— begin Data for this exercise —

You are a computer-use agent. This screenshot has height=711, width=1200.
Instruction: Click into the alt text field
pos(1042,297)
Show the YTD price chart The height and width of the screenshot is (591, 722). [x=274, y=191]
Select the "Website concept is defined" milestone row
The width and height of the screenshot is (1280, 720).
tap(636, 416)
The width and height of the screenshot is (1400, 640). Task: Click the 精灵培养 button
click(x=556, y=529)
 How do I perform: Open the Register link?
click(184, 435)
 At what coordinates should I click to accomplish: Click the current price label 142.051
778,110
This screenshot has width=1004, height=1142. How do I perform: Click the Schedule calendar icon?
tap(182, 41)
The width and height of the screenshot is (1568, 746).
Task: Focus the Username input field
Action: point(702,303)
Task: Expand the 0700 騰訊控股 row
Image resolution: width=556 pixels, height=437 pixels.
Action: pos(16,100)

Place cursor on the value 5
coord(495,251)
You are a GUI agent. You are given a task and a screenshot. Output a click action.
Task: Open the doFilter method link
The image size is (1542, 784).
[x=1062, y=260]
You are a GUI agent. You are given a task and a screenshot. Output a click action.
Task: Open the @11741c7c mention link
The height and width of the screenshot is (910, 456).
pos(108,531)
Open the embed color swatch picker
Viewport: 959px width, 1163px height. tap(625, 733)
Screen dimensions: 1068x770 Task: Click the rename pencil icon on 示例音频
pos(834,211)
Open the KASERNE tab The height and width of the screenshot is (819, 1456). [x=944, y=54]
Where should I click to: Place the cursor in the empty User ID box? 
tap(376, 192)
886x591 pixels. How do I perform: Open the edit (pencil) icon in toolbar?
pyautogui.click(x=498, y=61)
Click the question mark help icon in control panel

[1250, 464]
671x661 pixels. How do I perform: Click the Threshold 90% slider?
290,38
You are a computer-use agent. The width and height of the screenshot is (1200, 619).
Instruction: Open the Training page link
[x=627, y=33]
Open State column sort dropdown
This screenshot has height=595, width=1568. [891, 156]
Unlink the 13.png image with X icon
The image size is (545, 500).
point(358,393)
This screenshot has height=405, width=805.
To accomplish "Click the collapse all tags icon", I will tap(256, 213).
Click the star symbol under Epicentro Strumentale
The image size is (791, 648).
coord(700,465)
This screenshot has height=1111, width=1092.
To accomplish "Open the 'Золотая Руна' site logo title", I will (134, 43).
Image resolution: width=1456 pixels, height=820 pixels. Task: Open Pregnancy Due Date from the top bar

— end Data for this exercise —

◆ **Problem requirements**:
Copy everything from the line containing "Place cursor on the value 5" down to the line containing "pos(834,211)", switching "GUI agent" to "computer agent" and leaving all else unchanged.

◆ **Correct output**:
Place cursor on the value 5
coord(495,251)
You are a computer agent. You are given a task and a screenshot. Output a click action.
Task: Open the doFilter method link
The image size is (1542, 784).
[x=1062, y=260]
You are a computer agent. You are given a task and a screenshot. Output a click action.
Task: Open the @11741c7c mention link
The height and width of the screenshot is (910, 456).
pos(108,531)
Open the embed color swatch picker
Viewport: 959px width, 1163px height. tap(625, 733)
Screen dimensions: 1068x770 Task: Click the rename pencil icon on 示例音频
pos(834,211)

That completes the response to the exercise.